So I send hopeful New Year greetings to all my readers that 2012 will be 'merrier' for you, filled to overflowing with whatever brings you cheer. I have not met most of you and likely never will, but I want you to know that through the Universe you have all touched me in many ways. I know a bit of your story which reminds me of this beautiful proverb:

The story is told eye to eye
mind to mind and heart to heart.
~~Scottish Traveller Proverb

Wherever you travelled last year and will go this coming year, I hope some small part of my story or my writing (some might call my blog one of ramblings, some short, some of 'epic' length this past year) have and/or will in some way touch you in some way with happiness, with healing, and with hope, 'eye to eye, mind to mind, or heart to heart'. 

Thank you for touching me. :-)

"Cultivate your life - you are what you grow - inch by inch, row by row"

Diana Dyer, MS, RD

Thursday, December 22, 2011

Recipe: Vegan Lasagna without Tofu!

I love finding new ways of doing the tried and true. Here is a recipe for a vegan lasagna made for my daughter-in-law who is allergic to soy and dairy foods. It is easy, delicious, beautiful, still very healthy and will become a staple for us even when we don't make it just for her!

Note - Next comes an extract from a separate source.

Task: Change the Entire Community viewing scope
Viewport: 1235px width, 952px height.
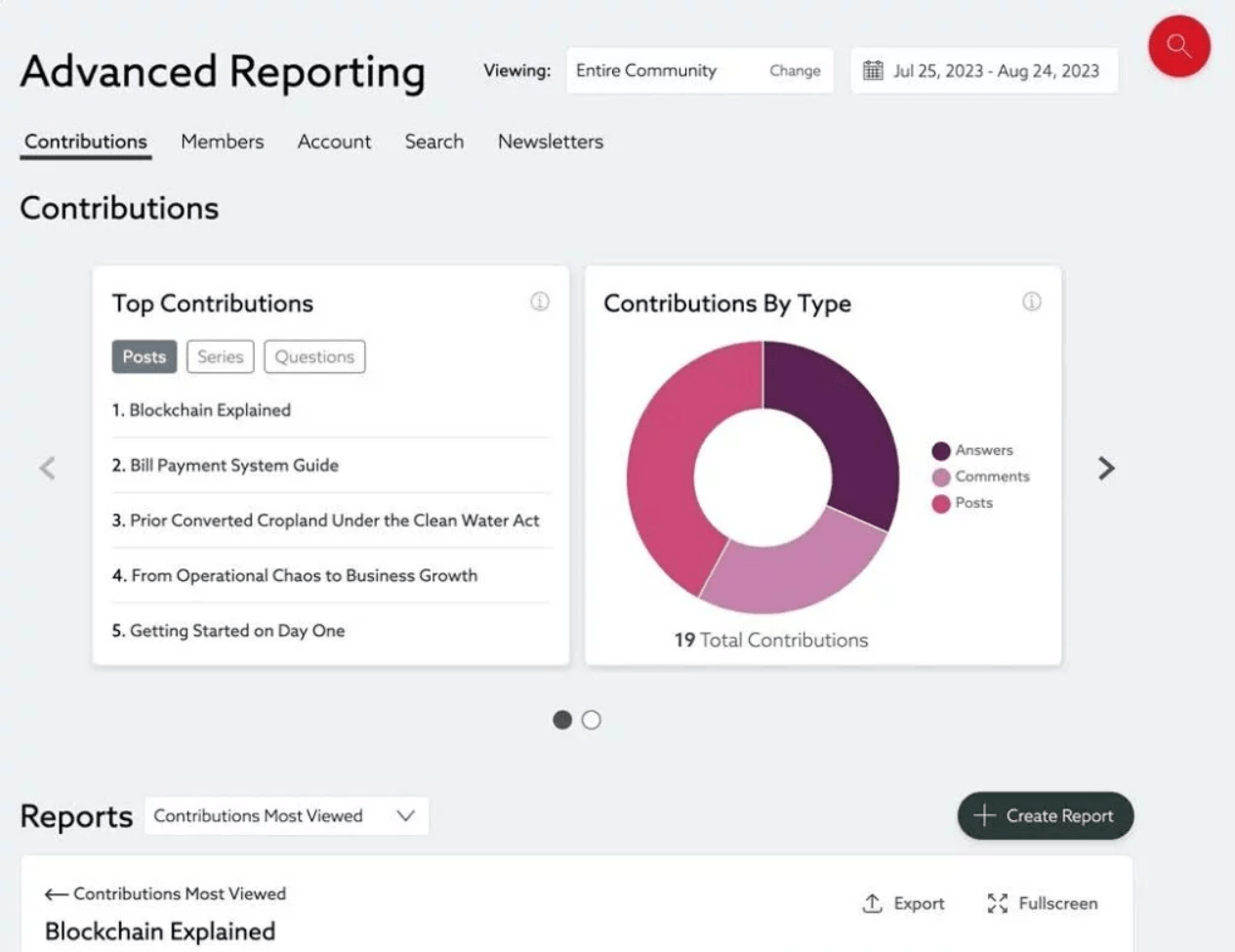Action: pos(795,70)
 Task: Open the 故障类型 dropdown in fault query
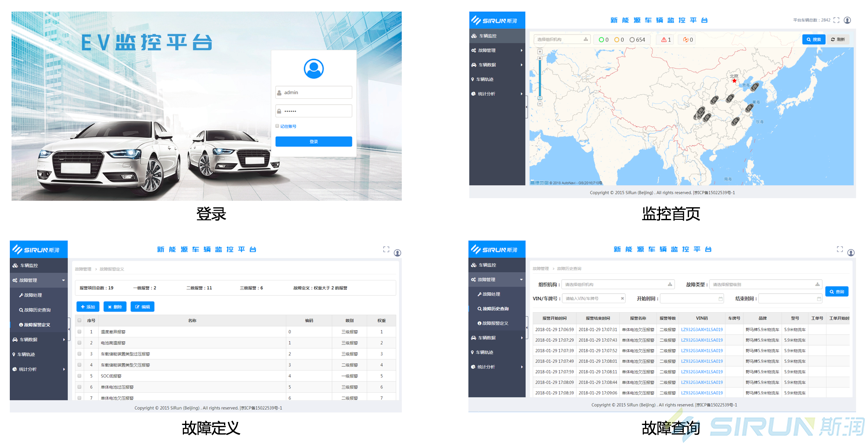click(x=765, y=285)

When I say easy, of course it is more time-consuming than just opening jars and doing a lasagna version of 'dump cake', but it is well worth the time and effort involved, with the time and effort mostly spent just chopping vegetables, something I do nearly everyday anyhow! :-)

Here it is. It was inspired by a recipe I found just typing 'vegetarian lasagna no tofu' into a search engine. Remember that all recipes such as this are very flexible and forgiving. For instance, I added a cup of cubed and cooked winter squash because I had some to use up in my refrigerator. You could leave it out, use another type of squash, or even add something else in its place that you have hanging out to use such as eggplant, zucchini, cubed potatoes, etc, etc.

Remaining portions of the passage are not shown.